July 10, 2013 · Coding · Comments

A handy utility to add to your C++ codebase is a way to get the count of elements in an array whose size is known at compile time. This is useful for things like iterating over a static array, or ensuring that the size of an array matches another array or an enum. Most C++ coders have probably seen something like this before, but as it’s not entirely trivial to get right, I thought it was worth a quick blog post.

First, let me state the requirements. I want to define a symbol dim() that, applied to an array, returns the count of elements if the array’s size is known at compile time, and errors out if it’s not (or if the thing isn’t an array). So this:

int array[] = { 27, 47, 74 };
cout << dim(array);

should output “3”.

One way I’ve seen to do this is as a macro:

#define dim(x) (sizeof(x) / sizeof((x)[0]))

That does the job—it calculates the size of the whole array, divided by the size of one element. The trouble is it’s not type-safe! It can be applied not just to compile-time arrays, but to any type that’s subscriptable. In particular, it can be applied to pointers and to containers like std::vector, and will happily give you a bogus result in either case.

So let’s try to make a type-safe version. We can do this using templates, by writing a function that only accepts arrays as a parameter:

template <typename T, int N>
int dim(T(&)[N])
{
    return N;
}

That horrible T(&)[N] notation is a reference to an (unnamed) array. Note that it doesn’t need to be a const-reference because in C++ there is no distinction between an array being const and its elements being const, so the T type parameter can absorb any constness.
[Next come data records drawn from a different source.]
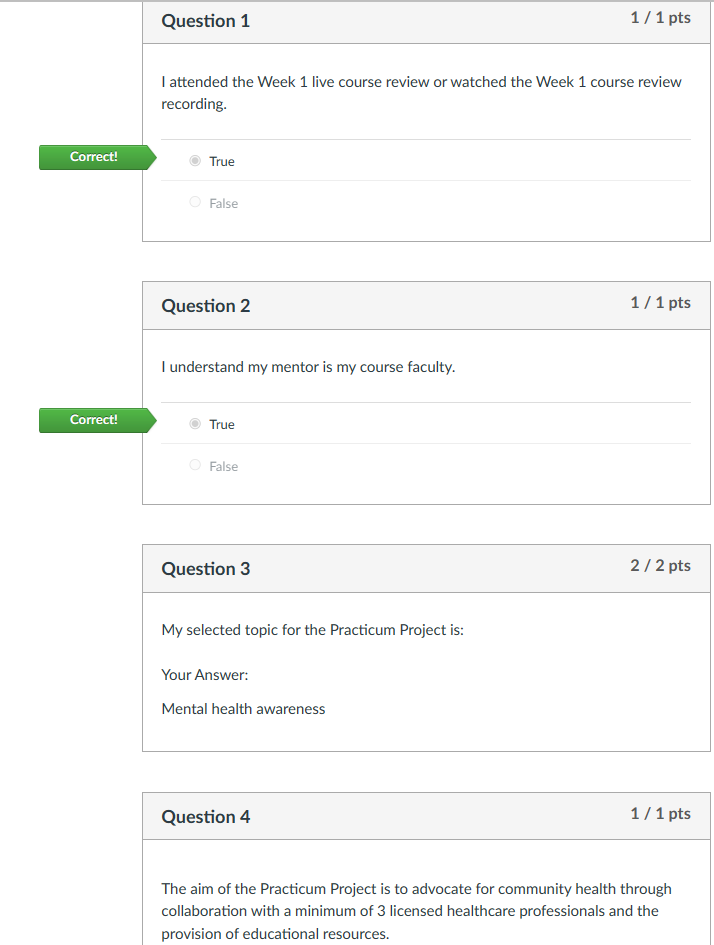Image resolution: width=714 pixels, height=945 pixels.
Task: Click the mentor is course faculty statement
Action: tap(308, 367)
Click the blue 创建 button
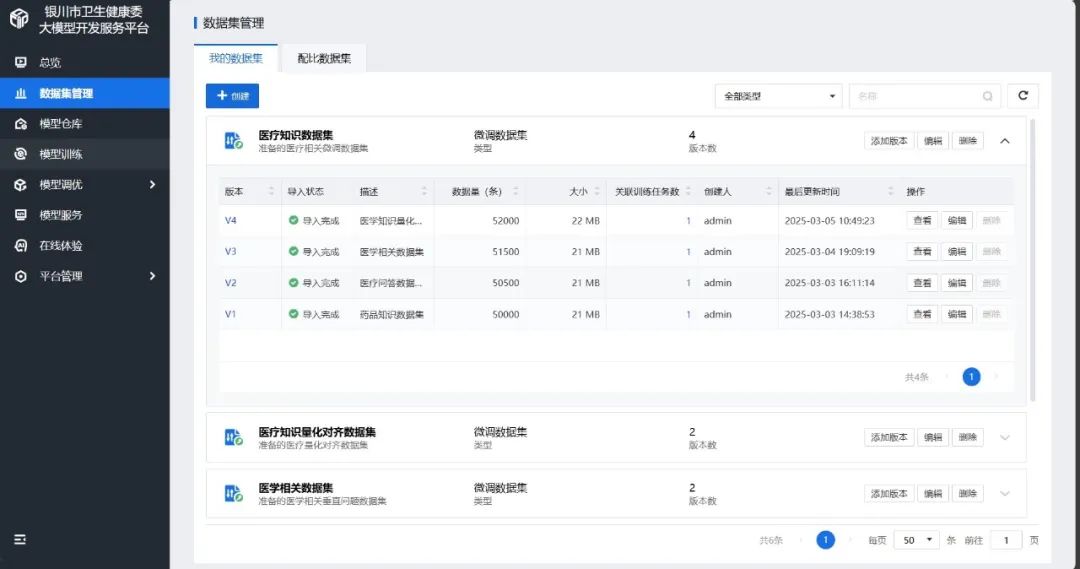This screenshot has width=1080, height=569. (x=232, y=96)
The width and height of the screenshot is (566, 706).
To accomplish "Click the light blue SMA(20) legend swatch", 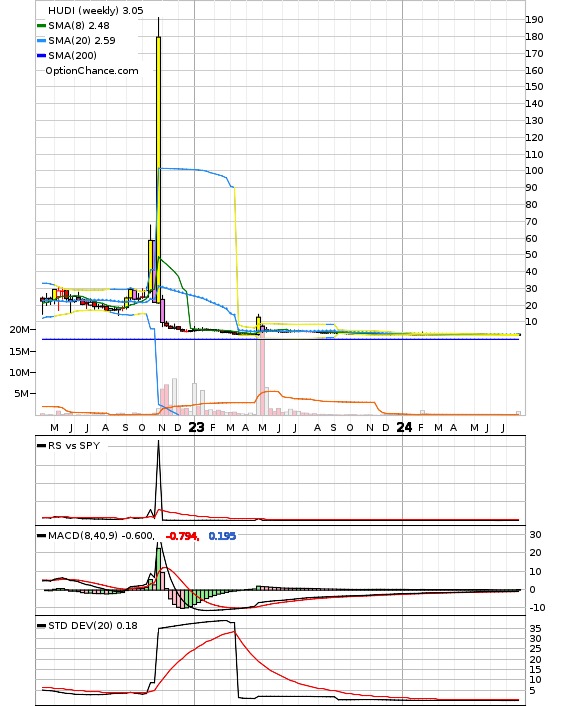I will point(41,41).
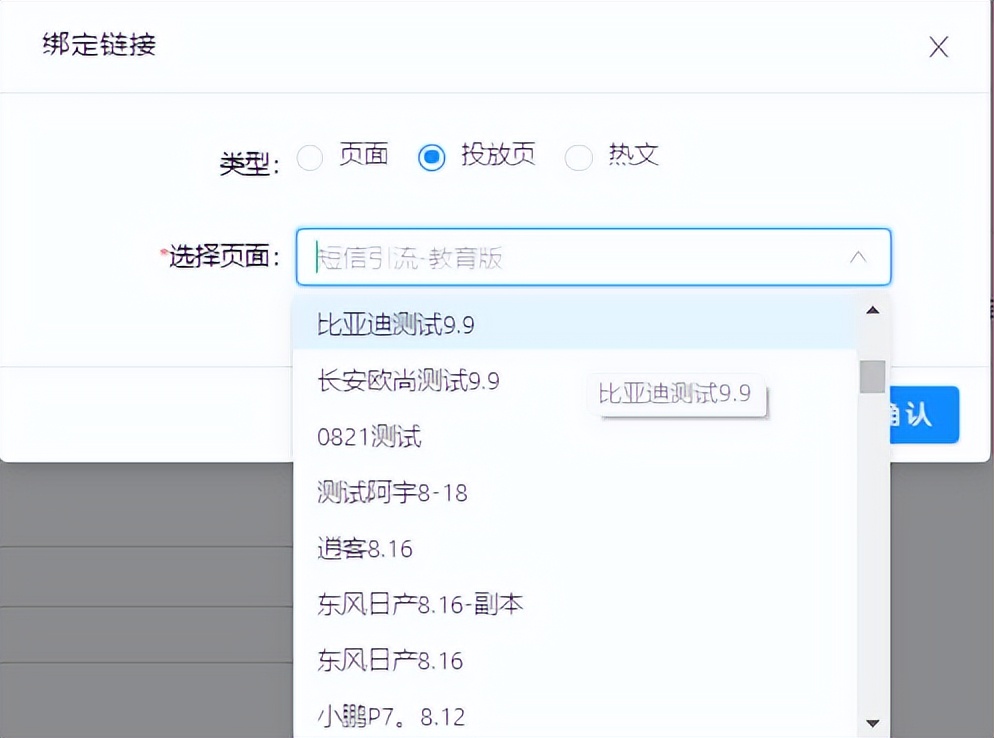Screen dimensions: 994x738
Task: Select the 投放页 radio button
Action: click(x=431, y=157)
This version works fine at runtime, but it doesn’t work at compile time! A C++ compiler won’t let you use this function in contexts where a compile-time constant expression is required, such as in static_assert or as the size of another array.

Now if we’re in a compiler that supports the C++11 constexpr feature, we can just declare dim as constexpr in there and all will be well. But Visual Studio doesn’t support constexpr (boo, hiss). Fortunately, there’s another workaround! I learned the following trick from a coworker at Sucker Punch, and it’s also used in the Windows headers:

template <typename T, int N> char(&dim_helper(T(&)[N]))[N];
#define dim(x) (sizeof(dim_helper(x)))

This combines both approaches: a template function to ensure type safety and a macro using sizeof to make a compile-time constant expression. The horrible mess of syntax char(&dim_helper(T(&)[N]))[N] declares a function that takes a reference to an array of T, and returns a reference to an array of char of the same size. The function only needs to be declared—there’s no need for a body, since sizeof only looks at the return type and doesn’t actually evaluate the function. And since sizeof(char) == 1, the size of the returned array will be the desired count of elements.